As can be seen from the above analysis, when n is greater than or equal to 2 o'clock, the moving process can be decomposed into
Three steps:
The first step is to move the n-1 disc on A to B;
The second step is to move a disc on a to C;
The third step is to move the n-1 disc on B to C, where the first and third steps are similar.
When N=3, the first and third steps are decomposed into a similar three-step, which is to move N '-1 discs from one needle to another, where N ' =n-1. Apparently this is a recursive
Process, the algorithm can be programmed as follows:
Move (int n,int x,int y,int z)
{
if (n==1)
printf ("%c-->%c\n", x,z);
Else
{
Move (N-1,x,z,y);
printf ("%c-->%c\n", x,z);
Move (N-1,Y,X,Z);
}
}
Main ()
{
int h;
printf ("\ninput number:\n");
scanf ("%d", &h);
printf ("The Step to moving%2d diskes:\n", h);
Move (H, ' A ', ' B ', ' C ');
}
Move (int n,int x,int y,int z)
{
if (n==1)
printf ("%-->%c\n", x,z);
Else
{
Move (N-1,x,z,y);
printf ("%c-->%c\n", x,z);
Move (N-1,Y,X,Z);
}
}
Main ()
{ ......
Move (H, ' A ', ' B ', ' C ');
}
As you can see from the program, the move function is a recursive function that has four formal parameter n,x,y,z. n indicates the number of discs, x,y,z three needles respectively.
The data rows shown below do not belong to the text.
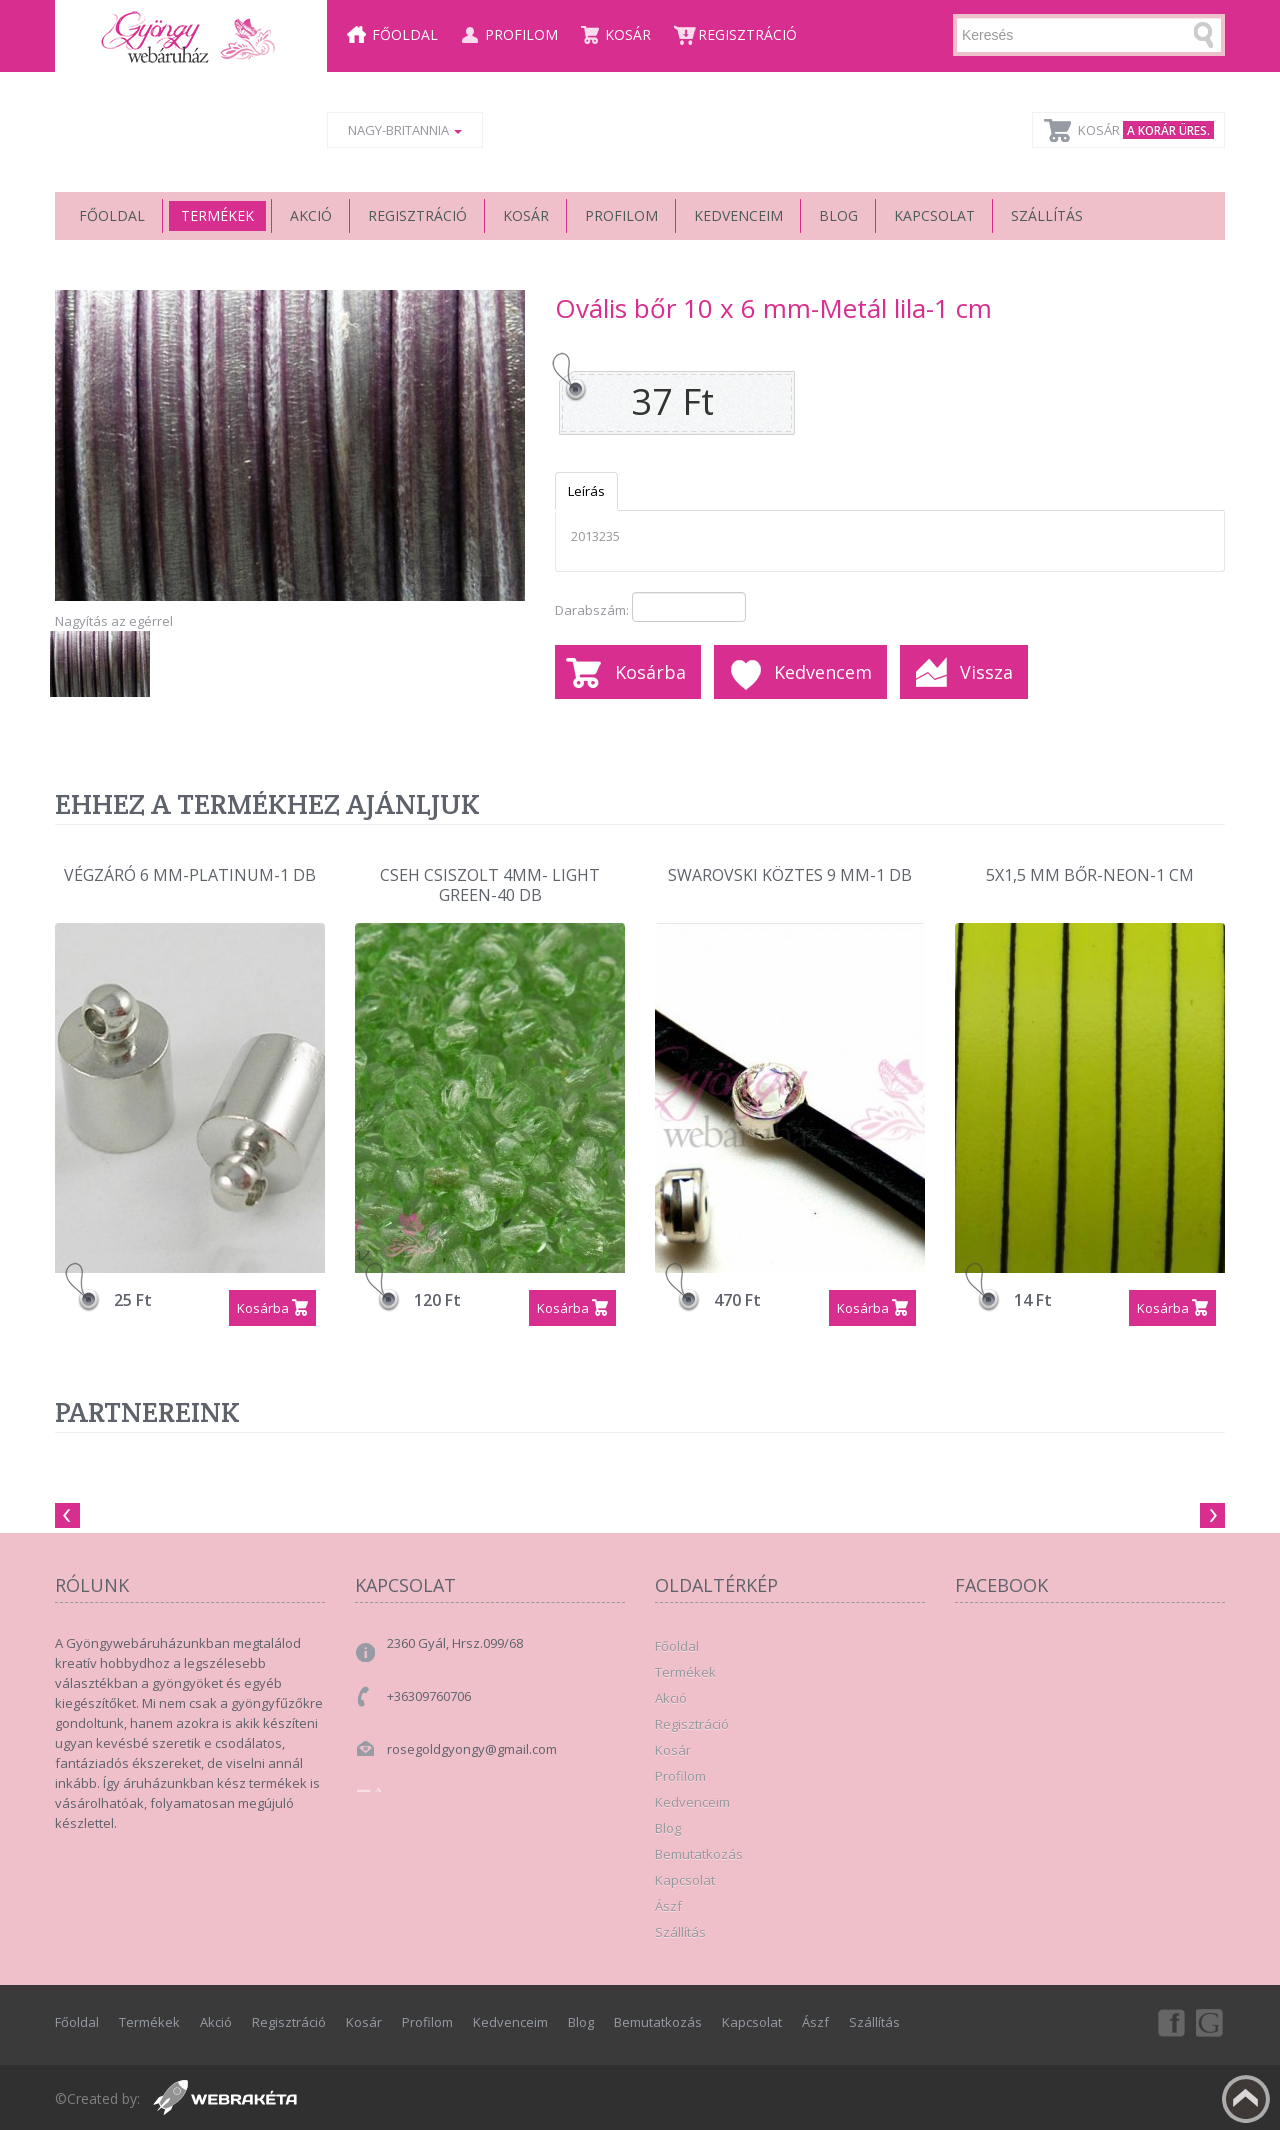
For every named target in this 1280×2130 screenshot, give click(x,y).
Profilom (521, 34)
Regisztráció (747, 34)
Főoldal (405, 34)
The move function is the function of moving n disks on X to Z. When N==1, the disc on the x is moved directly to Z and the output is x→z. For example, N!=1 is divided into three steps: recursively calls the move function, moves the n-1 disk from X to Y, outputs the x→z, recursively calls the move function, and moves the n-1 disk from Y to Z. In the recursive call process n=n-1, so the value of n gradually descending, the last n=1, the end of recursion, layered return. When n=4, the result of the program running is
Input number:
4
The step to moving 4 diskes:
A→b
A→c
B→c
A→b
C→a
C→b
A→b
A→c
B→c
B→a
C→a
B→c
A→b
A→c
B→c

Scope of variables

When discussing the shape parametric of a function, it was mentioned that the form parametric allocates memory cells only during the call, and the call ends immediately. This indicates that the shape parametric is valid only within the function, leaving the function no longer available. The scope of the validity of this variable is called the field of the variable. Not only for parameter variables, all the quantities in C language have their own scope. Variable descriptions vary in the way they are scoped. C language variables, by scope can be divided into two types, namely, local variables and global variables.